Una de las razones por las que me gusta leer biografías y memorias de escritores es descubrir que no siempre su vida y sus comienzos estuvieron llenos de éxitos. A menudo tampoco tenía una autoestima saneada, ni pensaron que llegarían lejos en la escritura. De algún modo, resulta reconfortarte reafirmarse, aunque una ya lo sepa, que no nacemos con un don divino que hace que todos los escritores estén dotados de una especial habilidad desde la infancia. Escribir es un trabajo creativo, pero un trabajo.
No es extraño que los escritores y aficionados a la escritura creativa se sientan de algún modo identificados con algunos aspectos de la vida de otros escritores. Sobre todo si uno se ha sentido el raro o la rara de la familia.
Esto le sucedía a Susanna Tamaro, escritora italiana autora de obras como La cabeza en las nubes, Una historia de amor y la célebre novela llevada a la gran pantalla Donde el corazón te lleve, nos permite conocer su vida personal a través de los cinco textos que componen Cada palabra es una semilla.
Te dejo un fragmento del primero de estos textos autobiográficos y te animo a leer Cada palabra es una semilla.
El recorrido que me ha llevado a la literatura es más bien curioso. Contrariamente a esos artistas que ya desde niños manifiestan un talento específico, yo no solo no manifestaba ninguno en particular, sino que además era una niña más bien cerrada y con una muy baja opinión de sí misma. A lo largo de la infancia, de la adolescencia y de la primera juventud he creído tener una inteligencia inferior a la media, opinión que, además, confirmaba el colegio. Entre los profesores y yo había siempre una invisible pared de cristal, no entendía sus palabras, sus disertaciones, no entendía las preguntas y nunca sabía qué contestar.
En el cuento «Una infancia», del libro Para una voz sola, contaba un episodio de mi vida escolar. Se trataba de un problema de matemáticas que tenía que resolver a propósito de una bañera que, en un tiempo determinado, debía llenarse de agua. En lugar de desarrollarlo regularmente yo hice precipitar a la inquilina del piso de arriba, con suelo y todo, en la bañera, consiguiendo como resultado un buen cero.

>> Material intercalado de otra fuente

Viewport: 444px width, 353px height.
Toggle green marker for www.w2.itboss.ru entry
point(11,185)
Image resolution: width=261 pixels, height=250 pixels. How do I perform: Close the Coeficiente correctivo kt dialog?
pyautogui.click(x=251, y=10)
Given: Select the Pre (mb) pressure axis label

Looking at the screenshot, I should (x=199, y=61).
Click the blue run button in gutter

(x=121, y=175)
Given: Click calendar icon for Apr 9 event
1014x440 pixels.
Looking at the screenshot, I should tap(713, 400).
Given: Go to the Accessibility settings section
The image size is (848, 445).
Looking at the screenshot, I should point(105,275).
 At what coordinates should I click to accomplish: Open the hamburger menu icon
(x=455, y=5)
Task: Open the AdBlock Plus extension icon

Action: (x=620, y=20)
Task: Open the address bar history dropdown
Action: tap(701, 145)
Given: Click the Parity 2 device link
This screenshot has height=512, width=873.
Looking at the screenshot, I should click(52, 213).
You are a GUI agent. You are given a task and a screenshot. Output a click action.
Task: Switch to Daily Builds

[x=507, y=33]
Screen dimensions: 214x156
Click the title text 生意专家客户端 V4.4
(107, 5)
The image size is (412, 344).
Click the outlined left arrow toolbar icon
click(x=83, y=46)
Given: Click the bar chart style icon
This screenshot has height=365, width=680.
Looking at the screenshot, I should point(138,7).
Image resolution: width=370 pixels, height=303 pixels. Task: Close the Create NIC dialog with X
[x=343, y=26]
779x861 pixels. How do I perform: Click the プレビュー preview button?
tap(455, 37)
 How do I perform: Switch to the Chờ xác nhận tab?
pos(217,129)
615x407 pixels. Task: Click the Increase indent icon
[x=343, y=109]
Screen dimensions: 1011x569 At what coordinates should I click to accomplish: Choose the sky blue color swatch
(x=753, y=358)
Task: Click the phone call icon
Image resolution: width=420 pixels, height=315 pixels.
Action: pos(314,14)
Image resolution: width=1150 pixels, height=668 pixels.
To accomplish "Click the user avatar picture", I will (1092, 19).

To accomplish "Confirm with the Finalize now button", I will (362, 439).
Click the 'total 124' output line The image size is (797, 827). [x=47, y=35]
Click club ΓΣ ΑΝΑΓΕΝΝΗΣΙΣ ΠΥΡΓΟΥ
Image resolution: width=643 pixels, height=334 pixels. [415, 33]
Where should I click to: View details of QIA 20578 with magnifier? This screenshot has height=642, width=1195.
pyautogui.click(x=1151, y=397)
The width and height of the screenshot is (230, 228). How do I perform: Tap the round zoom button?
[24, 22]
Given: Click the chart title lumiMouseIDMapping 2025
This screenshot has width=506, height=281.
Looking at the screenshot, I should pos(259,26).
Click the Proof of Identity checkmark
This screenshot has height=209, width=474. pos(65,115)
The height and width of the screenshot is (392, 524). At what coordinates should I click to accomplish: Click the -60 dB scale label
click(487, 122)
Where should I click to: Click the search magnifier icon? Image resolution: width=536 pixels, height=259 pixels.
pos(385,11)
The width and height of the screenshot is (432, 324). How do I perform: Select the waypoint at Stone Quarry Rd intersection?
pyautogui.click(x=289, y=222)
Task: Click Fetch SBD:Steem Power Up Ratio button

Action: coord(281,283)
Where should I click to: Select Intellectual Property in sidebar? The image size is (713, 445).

Con las asignaturas de letras no salía mucho mejor parada. Si el tema era, por ejemplo, «Redactad algo bonito», yo escribía «Hoy hace sol», y mi redacción se terminaba ahí. Al terminar la primaria, el comentario de los profesores fue: niña apática, abúlica, que no parece interesarse por nada.
Obtuve más o menos el mismo resultado en la secundaria y, una vez en la enseñanza superior, me estanqué del todo. No entendía el latín, no entendía la filosofía, no entendía las matemáticas, no entendía nada de nada. La incompatibilidad entre las asignaturas y yo llegó a un punto más allá del cual era imposible ir. Todo habría podido salvarse si, por ejemplo, durante el tiempo libre me hubiera dedicado a lecturas «locas y desesperadísimas», como hacía Giacomo Leopardi, o si, en el corazón de la noche, hubiera compuesto interminables poesías. Es sabido, de hecho, que el colegio no suele reconocer el nacimiento de grandes talentos, que por el contrario se manifiestan con toda su genialidad fuera de sus paredes. Desgraciadamente, este tampoco fue mi caso. En el tiempo libre prefería dedicarme al deporte y a dar largos paseos en el campo.
Lo mínimo que se puede decir de la actitud de mi familia es que era extraña. Igual de indiferente se mostraba a mis fracasos escolásticos —«primeros de la clase, últimos en la vida», decía mi madre— como molesta por mis predilecciones atléticas y naturalistas. «Es deportista, como el abuelo», observaban con cierta reticencia en la voz. Mi abuelo materno —a diferencia del resto de la familia, que provenía de la alta burguesía judía centroeuropea— era de origen muy humilde y además «italiano» y, peor aún, de la campiña romana. Durante la primera guerra mundial se trasladó a Trieste siendo oficial, allí conoció a mi abuela y se casó con ella. Le gustaban todos los deportes, la caza, la esgrima, las excursiones en alta montaña, las parrilladas de salchichas y —esto lo supe más tarde— las mujeres de todo tipo. En toda su vida no leyó un libro y murió feliz y sin remordimientos.
Así pues, el espantapájaros que se agitaba en mi cabeza era el abuelo y no los fracasos escolares.